Why Gaussian Distrbution?

Why is the Gaussian distrbution observed in chaotic situations? Why is it the most used in predictive modelling methods? We see like normal distrbutions in asset price movements, population statictics, etc. In fact, the simplest (yet most widely used) method of linear regression is based on assumptions of normal distrbution of residuals and features. The answer lies is the central limit theorem. We will not cover that here, and instead touch upon how the Gaussian Distrbution was derived,

But why does this probability distribution so special compare to other functions that look similar?
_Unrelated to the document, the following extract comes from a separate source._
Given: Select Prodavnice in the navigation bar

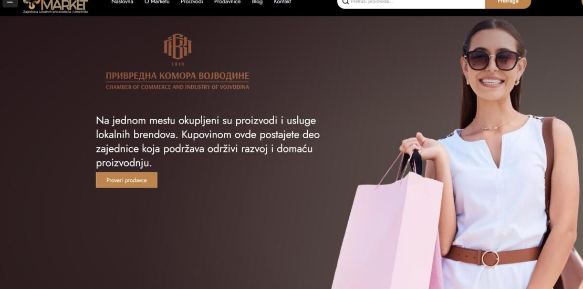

John Hershel came up with this function in 1850 while trying to design a probability distribution function. Let’s take the example of a dart board and let’s try to define a Probability Distribution Function (PDF) of a dart hitting a particular spot.

If we try to give it a thought, we will need the function to be radially symmetric, i.e. depend only on the radial distance from the centre of the dart board and that the thrower is equally likely to throw a dart 2cm to the left or right of bull’s eye, assuming no knowledge of the population. This is because if the thrower (or the board) is rotated by some angle, the PDF should not change. Additionally, the probability of hitting a point far from the bull’s eye is less compared to hitting an area near the eye. Hence, we can write the joint PDF of x, y as

$ f(x, y) = f(\sqrt{x^2 + y^2}) = f(r)$

The second property that we want the function to follow is that the random variables X and Y are indpenedent. This means that if we had knowledge of Y, the distrbution of X still dpeends solely on X. Now there was something here that slighly confused me (it may be obvious for you). If we look at the 2D Gaussian Distrubution, it seemed like if I cut the curve at a given Y and look at the distrbution, the shape of the distrbution seems to change with Y. That is because we are looking at a joint PDF, and not the marginal PDF of X. In fact, it follows the below property and the joing PDF, if Y is known, is a constant factor (P(Y=y)) times the PDF of X.

$ f(x, y) = h(x) . g(y)$

Since X and Y are independent and radially symmetric. we might as well assume that h and g are the same functions. This leaves us with a functional equation as below:

$ f(x, y) = f(\sqrt{x^2 + y^2}) = h(x) . h(y)$

Substituting y = 0 and x = r, we get

$ f(r, 0) = f(r) = h(r) . h(0)$

where f(0) is a constant. Setting this value as 1 for simplcity. This implies that f = h when h(0) = 1. Hence we need to solve a functional equation of the form:

$ f(\sqrt{x^2 + y^2}) = f(x) . f(y) $

Substituting $f(\sqrt{x}) = t(x)$ for x > 0, we get the below form. This implies that the function is such that it can transform a sum of variables into a product.

$t(x^2 + y^2) = t(x^2) . t(y^2)$ $\implies$ $t(x^2 + y^2 + z^2) = t(x^2) . t(y^2) . t(z^2)$

$\implies t(y) = t(3.x) = t(x)^3$

In the above equation, if we assume x = 1, y becomes 3 and so we get $t(k) = t(1)^k$. Substituting $f(1) = e^c$ where $c$ is a constant, we get:

$t(x) = e^{cx}$

If we want the function to represent a PDF, we want the area under such a curve to be finite so we can normalize it with the area ans the area under the curve becomes 1. This means that $c < 0$. So we can rewrite the equation as below considering c as positive.

$t(x) = e^{-cx}$

$\implies f(x) = e^{-cx^2}$

In essence, this is how Hershel came up with what we call the Guassian Function. From our calculus class, we know that the integral of this function can be computed by using polar coordinates similar to the dartboard example. $c$ controls the height (or shape) of the curve here. Since the integral of this fucntion comes out to be $\sqrt{\pi}$, we see $\sqrt{\pi}$ in the denominator of the guassian. The inherent radial symmetry of this function is an indication of why $\sqrt{\pi}$ has a role in the area under this distrbution.

Derivations of functions like these are not uncommon, wherein some inherent factors lead to the discovery of some useful functions. Another brilliant example of such a function is the Nash Welfare Function that has a lot of significance in Game Theory and market mechanisms, which is a topic for a different post.

This is inspired by the video from 3Blue1Brown about the signifciance of $\pi$ in a Guassian/Normal Distribution. I just wanted to check how well I understood it and how would I explain it to someone from my perspective, if I didnt have that video.